In "Puzzle Quest," I play the heroic knight Osodor. I move him across a map full of castles and taverns and dragon lairs. I accept quests, gain gold coins and get points for my victories and steadily level up my guy's battle, cunning and fire-mastery stats. That's the "FF" part. When I have Osodor actually fight dragons and other knight-hating foes, the battles are conducted as "Bejeweled"-style contests. Each combatant has a set number of health points and takes turns trying to move and match gems on an 8-inch-by-8-inch grid. Lining three skulls in a row causes damage of five points to the enemy; a buildup of vital red (fire) magic power can be turned back into a blaze attack in a later turn; three clusters of gold coins yield a cash bonus; and so forth.
My first "Puzzle Quest" surprise was that the mash-up works. I'm not even saying whether it's fun, just that it works. That alone is an exceptional feat. I could pick two game genres from a hat and claim they can be combined. How about a hybrid of a fighting game crossed with "Sim City"? How about "Guitar Hero" merged with "Ridge Racer"? Could the games be combined in a way that got the best out of both styles? How about a combination of "Tetris" and "Galaga"? I've played that last one. It's called "Invalid Tangram" and it actually works as a game that is equal parts of its inspirations (see "GameFile: Independent Games Festival; 'Crush'; Lily Allen In Simlish & More"). "Puzzle Quest" proves that a puzzle game can be used to connect elements of an adventure game. The combo works.

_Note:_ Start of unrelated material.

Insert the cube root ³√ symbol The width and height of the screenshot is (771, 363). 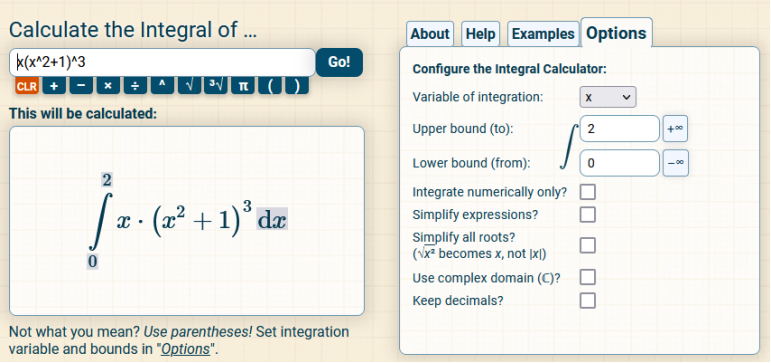click(x=216, y=86)

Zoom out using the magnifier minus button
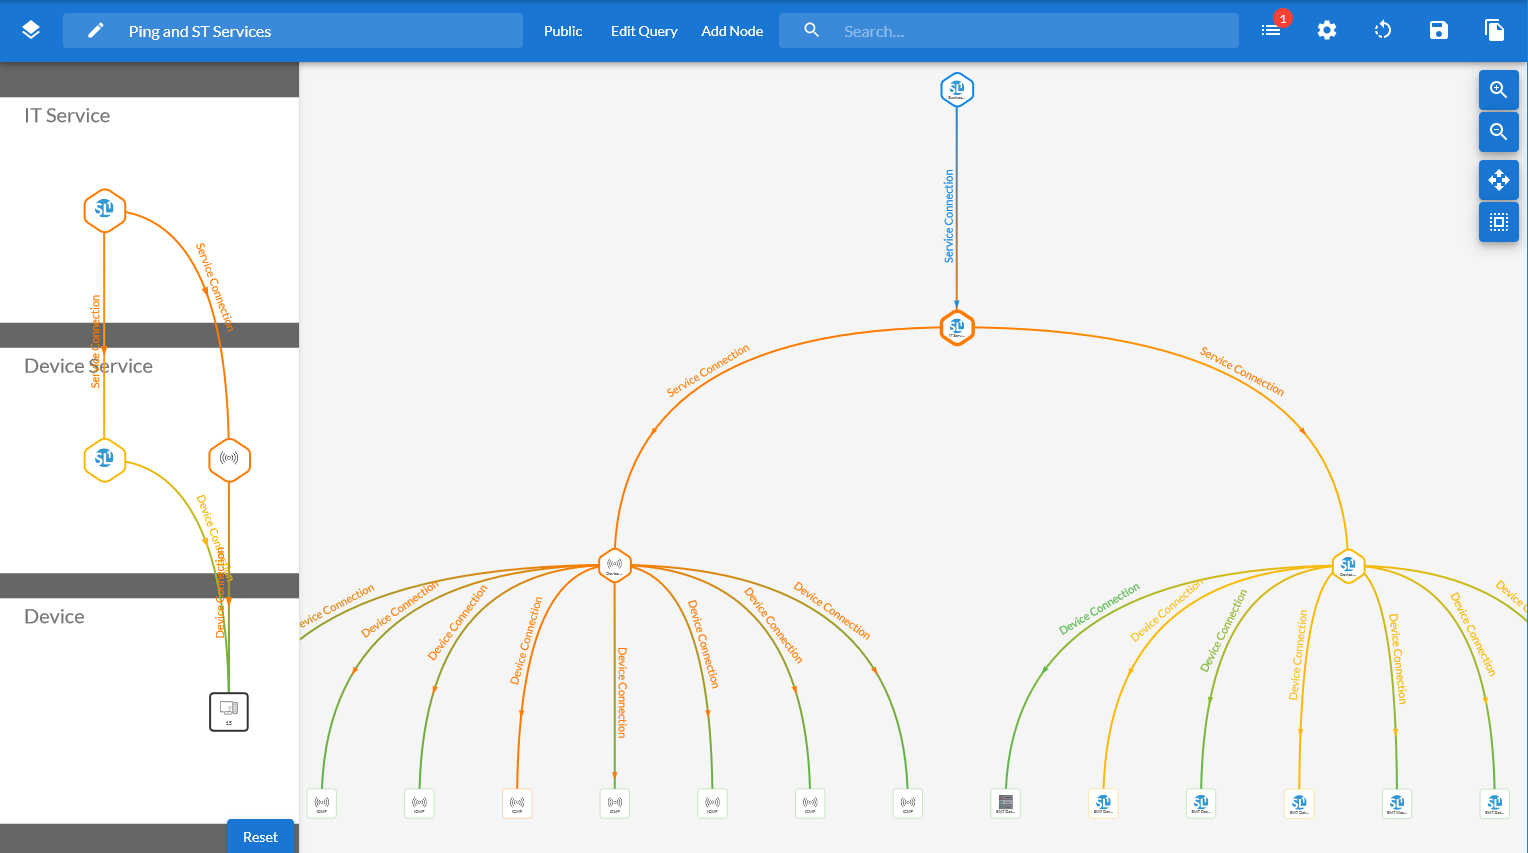coord(1498,132)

My second surprise was that, the more I have played "Puzzle Quest" over the last few days, the more I've had the thought pop into my had that I have essentially been playing a glorified version of "Bejeweled." And that is something I would expect my mom to be doing, not me. What's next, a match of "Halo" that plays out as a bunch of "Zuma" or "Tetris" games? Would I fall for that too?
Several people I know are playing "Puzzle Quest" obsessively. It has devoured their free time. I've gingerly asked them if anything seems wrong with the game, if there's any aspect that begins to bother them after the first few hours of novelty pass. So far only one has said his opinion of the game has soured "for all kinds of complicated reasons." That friend is leaving me in suspense, but I wonder if the issue for him is that he also has been made to feel he's playing a game he shouldn't be playing. After all, isn't "Bejeweled" a game for people with simple gaming tastes? Isn't it a game for moms? Shouldn't I be playing more complex stuff?
What I sense I'm experiencing is a conflict of my perceived refined gamer self and the reality of a pop-friendly style of game I had previously avoided. It's kind of like being a music snob and then having a favorite band cover a catchy pop song. Should I resist or accept?
My third surprise from "Puzzle Quest" is where I've seen the game. Understand the context when I explain that I now see skulls and colored gems everywhere. When I step on the elevator at work I get excited that two of the illuminated elevator buttons are one combo-making move away from a third. On my computer desktop I notice that sliding one folder into the same row as three others would form a string worthy of a free "Puzzle Quest" turn. I wrote about the experience of seeing a game even after you've turned it off before (go here and scroll down to the February 6 entry of Multiplayer to read the piece). I can deal with that phenomenon when I'm seeing buildings to jump over. I'm not sure I can handle the world in front of me suddenly looking like a "Bejeweled" board.
I welcome games that surprise me, even if they make me question my very identity as a gamer. Am I me? Am I becoming my mom? Am I now a combo-stringing obsessive in need or reorganizing my sock drawer?
"Puzzle Quest" is available now on the Nintendo DS and PSP. The game's publisher, D3, has also promised the title for Xbox Live Arcade later this year.